YOUR INSTRUCTIONS:
Once you reach the line with "Open the embed code icon", copy it and every line after it exactly, up to the end of the data. Omit the pictures.
[MATERIAL TO PROCESS — start]
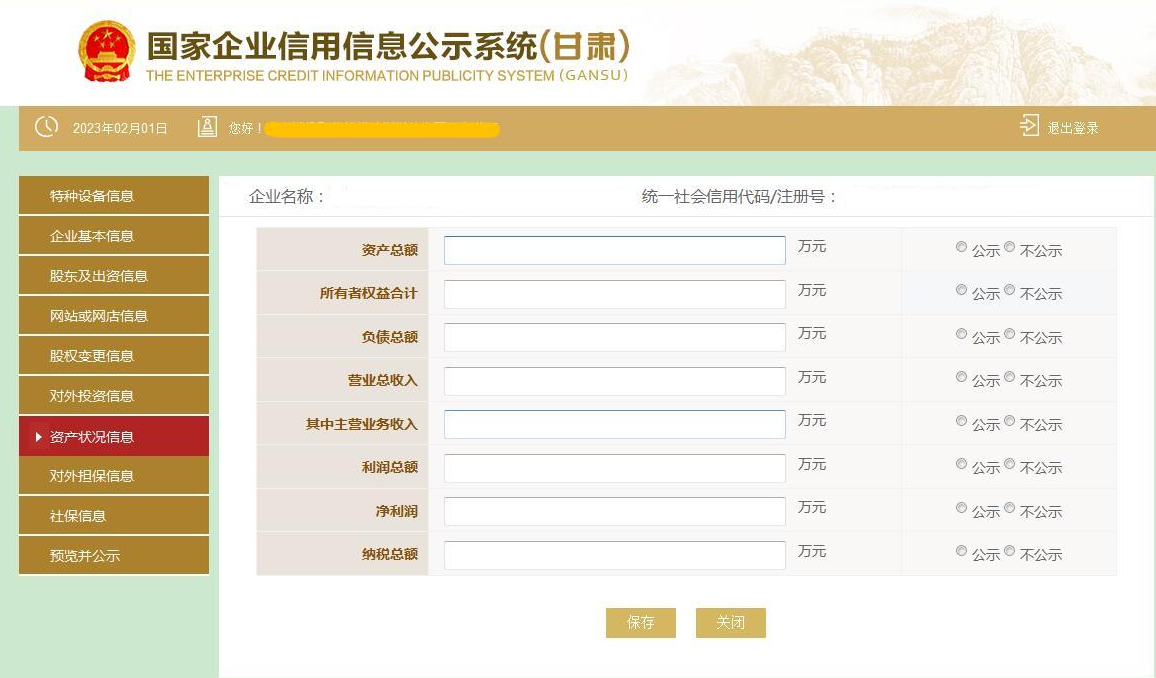The width and height of the screenshot is (1156, 678).
Task: Open 特种设备信息 in the sidebar
Action: pos(114,195)
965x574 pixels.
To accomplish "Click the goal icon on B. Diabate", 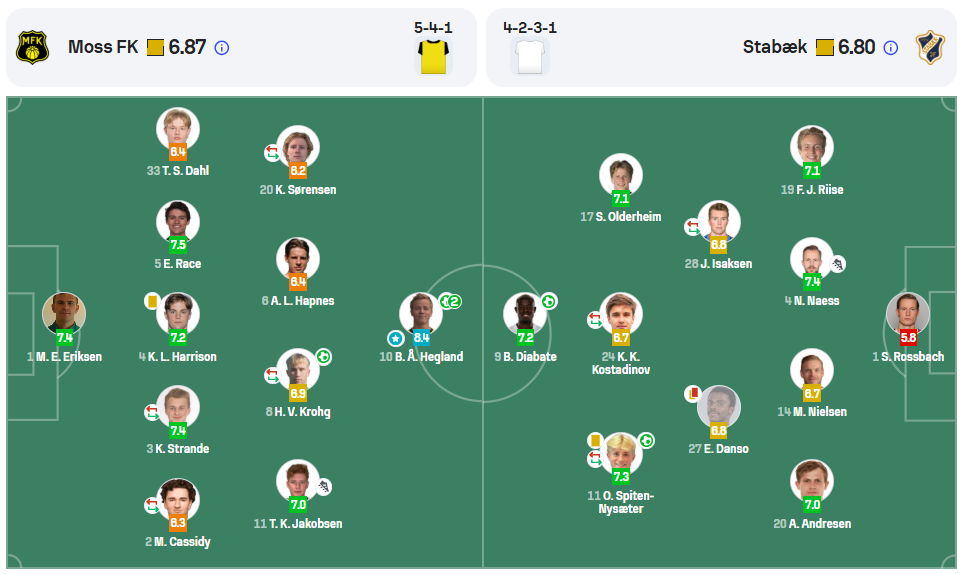I will pyautogui.click(x=548, y=301).
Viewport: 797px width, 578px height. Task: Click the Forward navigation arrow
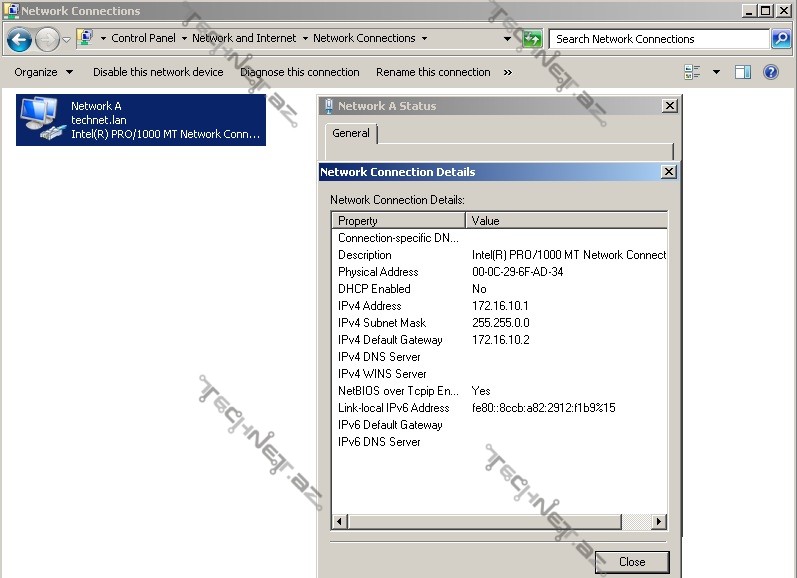coord(47,39)
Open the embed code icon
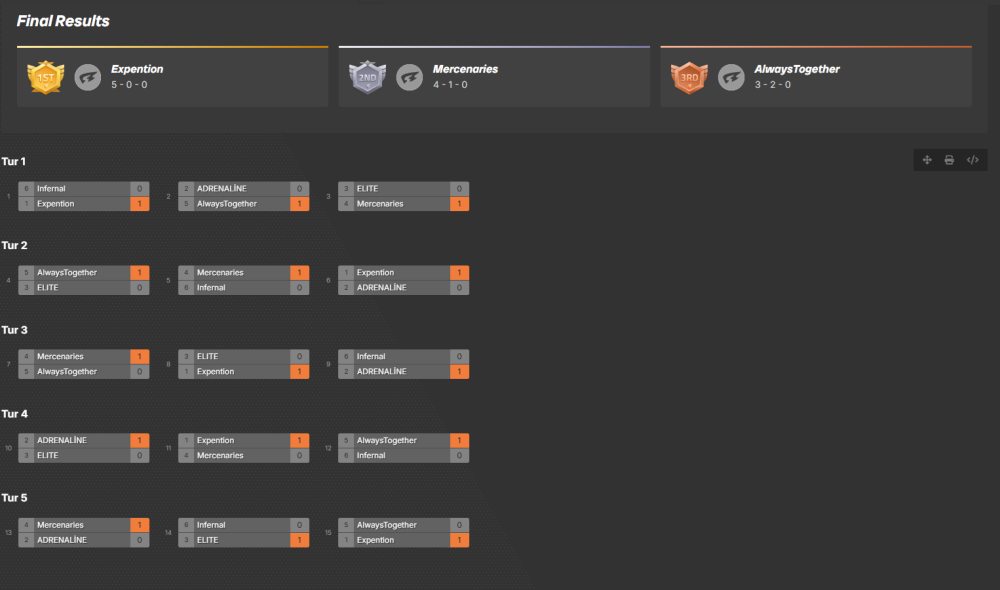 click(972, 160)
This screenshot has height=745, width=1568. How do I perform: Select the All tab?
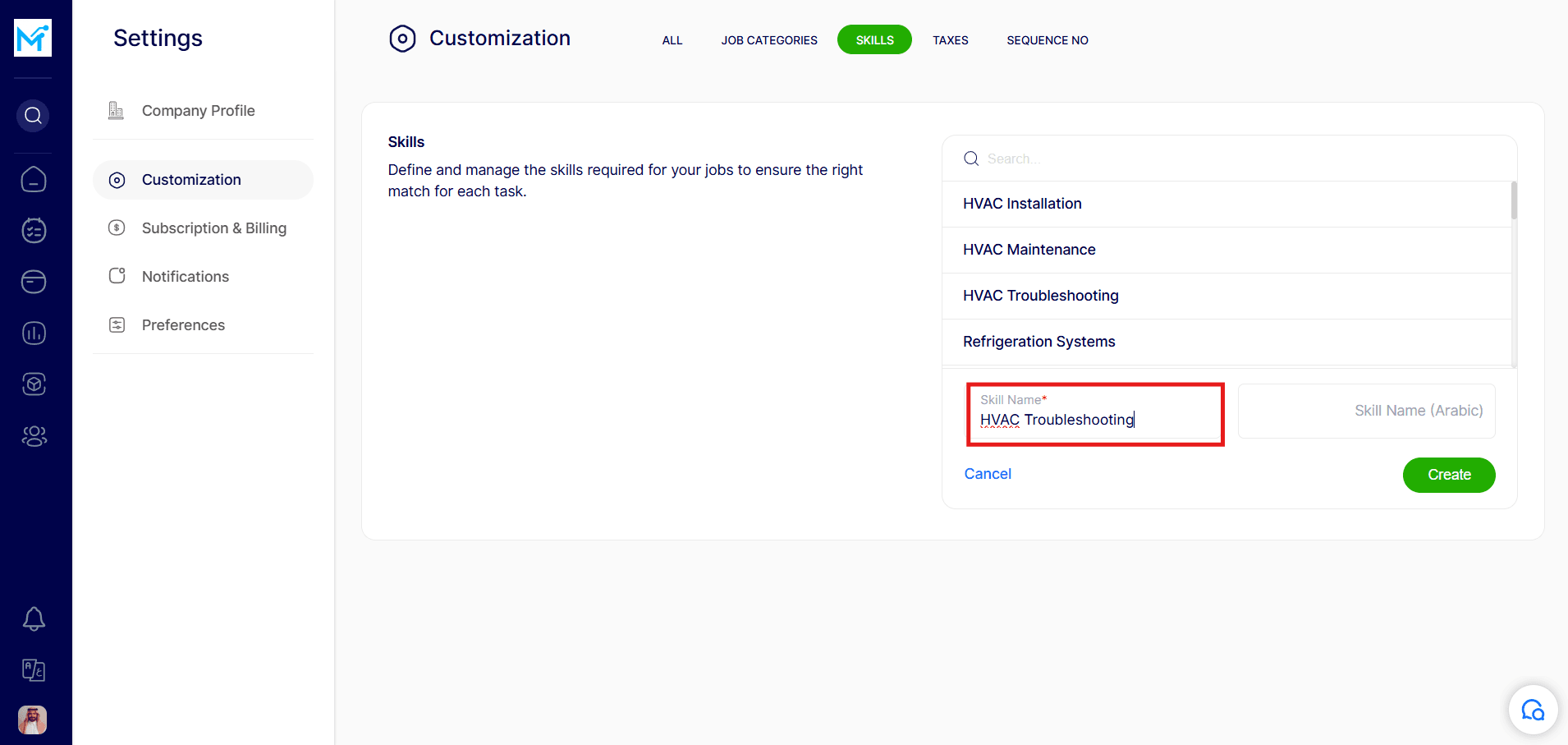[672, 40]
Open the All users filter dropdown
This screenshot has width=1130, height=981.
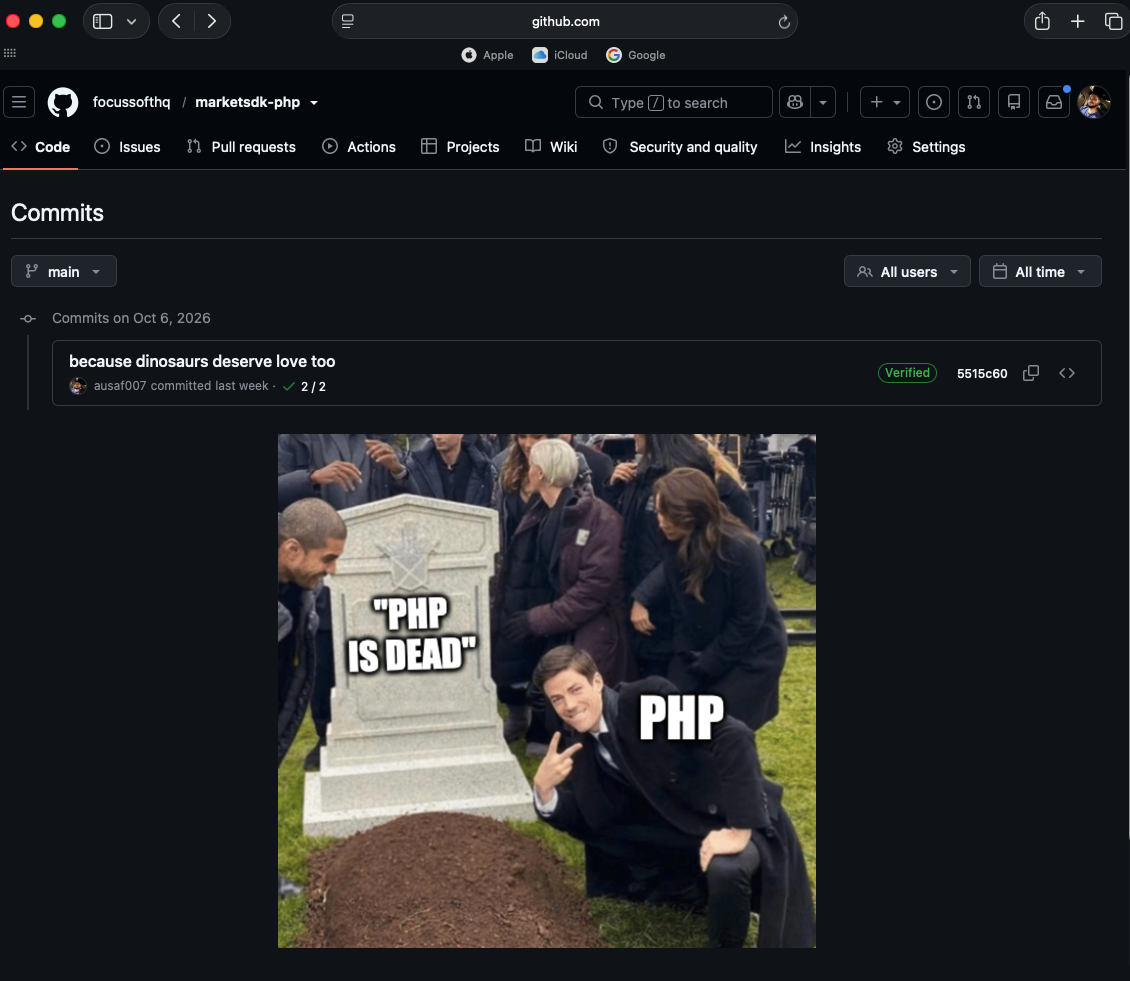907,272
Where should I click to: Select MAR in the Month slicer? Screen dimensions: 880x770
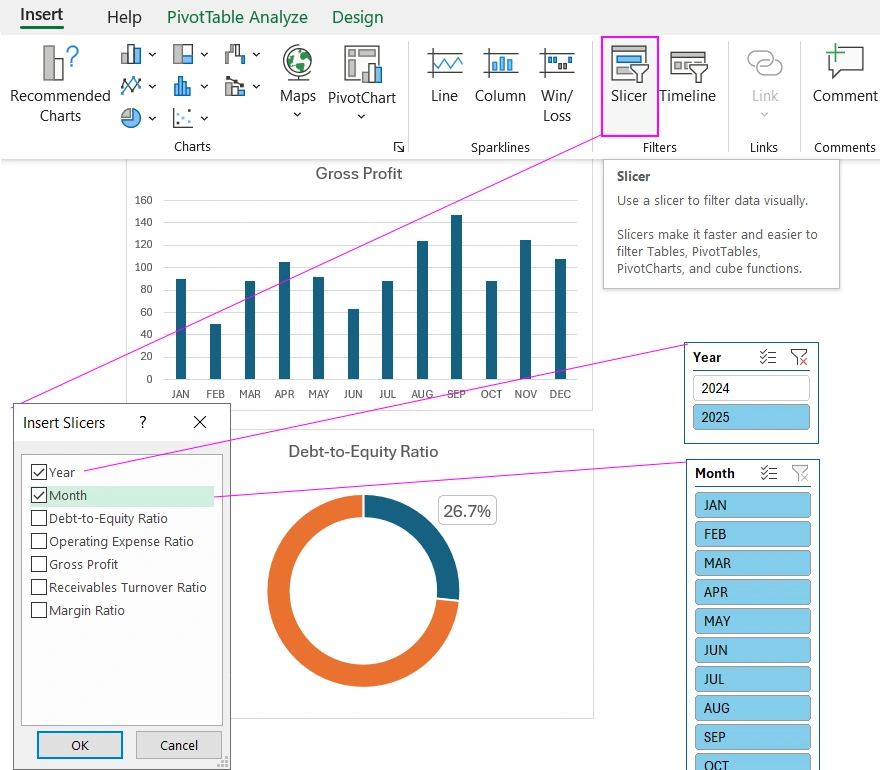(752, 562)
[MATERIAL TO PROCESS — finish]
TASK RESULT:
Open the embed code icon
 click(972, 160)
This screenshot has height=745, width=1568. How do I perform: Select the All tab?
[672, 40]
Open the All users filter dropdown
This screenshot has width=1130, height=981.
907,272
Where should I click to: Select MAR in the Month slicer? Screen dimensions: 880x770
(752, 562)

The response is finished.